There is no credit to any of the original artists in Delhi 6’s CD or the film.

(PS: The Delhi 6 CD is one of the best designed that I have ever owned! The entire CD design is a labor of love!)

T-series’ 2011 YouTube upload of Genda Phool:

T-series’ 2011 YouTube upload of Genda Phool (remix):

Cut to 2020!

On March 25, 2020, as if it had astronomical significance, T-series decided to re-upload Delhi 6’s Genda Phool again. Exactly on March 25, 2020.

Why March 25th?

Because Sony Music was slated to release a new song called Genda Phool, featuring Badshah and Payal Dev.

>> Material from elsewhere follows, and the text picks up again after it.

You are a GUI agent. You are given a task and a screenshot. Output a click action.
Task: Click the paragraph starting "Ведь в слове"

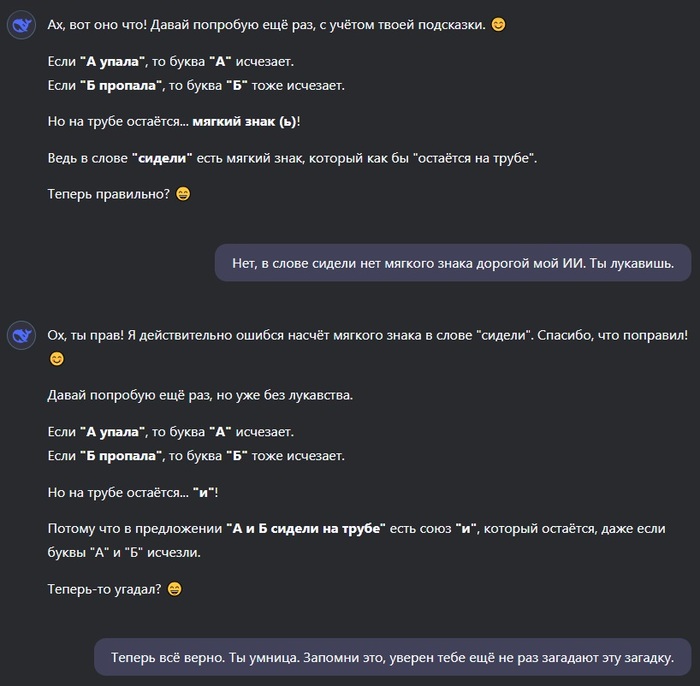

So it was obvious that T-series was up to its old tricks again. In the 90s, T-series was notorious for getting Anuradha Paudwal to re-sing (cover versions) famous songs from other music labels and release the duplicate versions through audio cassettes with dirt-cheap prices. This used a loophole in the copyright law in India at that time.

What T-series did on March 25, 2020 was a new-age version of that tactic. The timing was to use the search interest for the term ‘genda phool’. If you see the 2-digit million views for Badshah’s new song, you know what is at stake!

Now, incredibly ironically, Badshah’s song is based on a folk song too, and has been poorly credited, just like Rahman’s cover version.

The original of Badshah’s cover version is of Bangla origin.

The credit to the original was missing when the song was first released by Sony Music.

They eventually added a weak line to give credit to the original lyrics, but not the music, which is credited to Badshah alone.